LEARN THE SKILLS OF DECISION-MAKING
The classical virtues are all decision-making heuristics to make one optimize for the long term rather than for the short term. [11]
Self-serving conclusions should have a higher bar.
I do view a lot of my goals over the next few years of unconditioning previous learned responses or habituated responses, so I can make decisions more cleanly in the moment without relying on memory or prepackaged heuristics and judgments. [4]
Almost all biases are time-saving heuristics. For important decisions, discard memory and identity, and focus on the problem.
Radical honesty just means I want to be free. Part of being free means I can say what I think and think what I say. They’re highly congruent and integrated. Theoretical physicist Richard Feynman famously said, “You should never, ever fool anybody, and you are the easiest person to fool.” The moment you tell somebody something dishonest, you’ve lied to yourself. Then you’ll start believing your own lie, which will disconnect you from reality and take you down the wrong road.
I never ask if “I like it” or “I don’t like it.” I think “this is what it is” or “this is what it isn’t.”
— Richard Feynman
It’s really important for me to be honest. I don’t go out of my way volunteering negative or nasty things. I would combine radical honesty with an old rule Warren Buffett has, which is praise specifically, criticize generally. I try to follow this. I don’t always follow it, but I think I follow it enough to have made a difference in my life.
If you have a criticism of someone, then don’t criticize the person—criticize the general approach or criticize the class of activities. If you have to praise somebody, then always try and find the person who is the best example of what you’re praising and praise the person, specifically. Then people’s egos and identities, which we all have, don’t work against you. They work for you. [4]
Any advice on developing capacity for instinctual blunt honesty?

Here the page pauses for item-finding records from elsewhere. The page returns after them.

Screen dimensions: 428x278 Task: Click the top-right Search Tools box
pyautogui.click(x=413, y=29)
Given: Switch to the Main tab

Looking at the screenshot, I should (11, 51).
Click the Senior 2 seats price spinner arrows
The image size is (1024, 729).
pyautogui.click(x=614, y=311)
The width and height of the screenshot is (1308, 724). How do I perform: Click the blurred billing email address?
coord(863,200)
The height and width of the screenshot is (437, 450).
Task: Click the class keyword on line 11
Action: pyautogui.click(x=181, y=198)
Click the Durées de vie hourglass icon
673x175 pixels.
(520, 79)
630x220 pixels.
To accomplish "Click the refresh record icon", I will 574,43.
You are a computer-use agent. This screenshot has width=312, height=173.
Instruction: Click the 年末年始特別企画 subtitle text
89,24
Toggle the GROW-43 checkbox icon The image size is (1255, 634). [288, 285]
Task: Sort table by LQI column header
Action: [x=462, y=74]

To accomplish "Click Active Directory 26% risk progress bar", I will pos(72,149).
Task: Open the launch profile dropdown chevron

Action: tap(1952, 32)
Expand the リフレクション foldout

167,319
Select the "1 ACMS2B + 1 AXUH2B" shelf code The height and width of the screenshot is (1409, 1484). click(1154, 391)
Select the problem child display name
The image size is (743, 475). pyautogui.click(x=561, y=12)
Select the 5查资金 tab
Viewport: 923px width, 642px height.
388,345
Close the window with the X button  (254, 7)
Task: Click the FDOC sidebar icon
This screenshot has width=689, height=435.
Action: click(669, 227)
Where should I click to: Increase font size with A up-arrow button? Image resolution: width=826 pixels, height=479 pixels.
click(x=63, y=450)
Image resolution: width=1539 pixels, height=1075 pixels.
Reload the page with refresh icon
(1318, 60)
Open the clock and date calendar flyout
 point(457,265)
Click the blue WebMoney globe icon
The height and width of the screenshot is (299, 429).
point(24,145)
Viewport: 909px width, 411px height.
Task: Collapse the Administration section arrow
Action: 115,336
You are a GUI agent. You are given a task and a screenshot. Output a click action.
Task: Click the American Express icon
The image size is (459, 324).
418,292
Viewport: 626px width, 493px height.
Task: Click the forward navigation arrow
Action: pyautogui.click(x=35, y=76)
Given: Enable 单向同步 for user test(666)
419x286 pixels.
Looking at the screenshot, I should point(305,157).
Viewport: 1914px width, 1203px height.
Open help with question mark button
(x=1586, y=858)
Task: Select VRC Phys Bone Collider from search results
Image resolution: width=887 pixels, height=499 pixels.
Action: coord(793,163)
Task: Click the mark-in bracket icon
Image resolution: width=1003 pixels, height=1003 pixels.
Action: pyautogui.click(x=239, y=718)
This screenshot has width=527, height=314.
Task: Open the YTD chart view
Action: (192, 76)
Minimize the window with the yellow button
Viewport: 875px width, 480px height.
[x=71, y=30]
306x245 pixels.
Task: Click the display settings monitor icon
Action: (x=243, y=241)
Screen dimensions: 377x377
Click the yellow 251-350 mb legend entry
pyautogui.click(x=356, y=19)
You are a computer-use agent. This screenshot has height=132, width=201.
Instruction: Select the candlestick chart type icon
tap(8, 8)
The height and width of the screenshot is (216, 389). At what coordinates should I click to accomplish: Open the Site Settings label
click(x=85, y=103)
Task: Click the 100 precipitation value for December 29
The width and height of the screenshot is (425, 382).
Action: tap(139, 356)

Tell everyone. Start now. It doesn’t have to be blunt. Charisma is the ability to project confidence and love at the same time. It’s almost always possible to be honest and positive. [71]
As an investor and CEO of AngelList, you’re paid to be right when other people are wrong. Do you have a process around how you make decisions?
Yes. Decision-making is everything. In fact, someone who makes decisions right 80 percent of the time instead of 70 percent of the time will be valued and compensated in the market hundreds of times more.
I think people have a hard time understanding a fundamental fact of leverage. If I manage $1 billion and I’m right 10 percent more often than somebody else, my decision-making creates $100 million worth of value on a judgment call. With modern technology and large workforces and capital, our decisions are leveraged more and more.
If you can be more right and more rational, you’re going to get nonlinear returns in your life. I love the blog Farnam Street because it really focuses on helping you be more accurate, an overall better decision-maker. Decision-making is everything. [4]
The more you know, the less you diversify.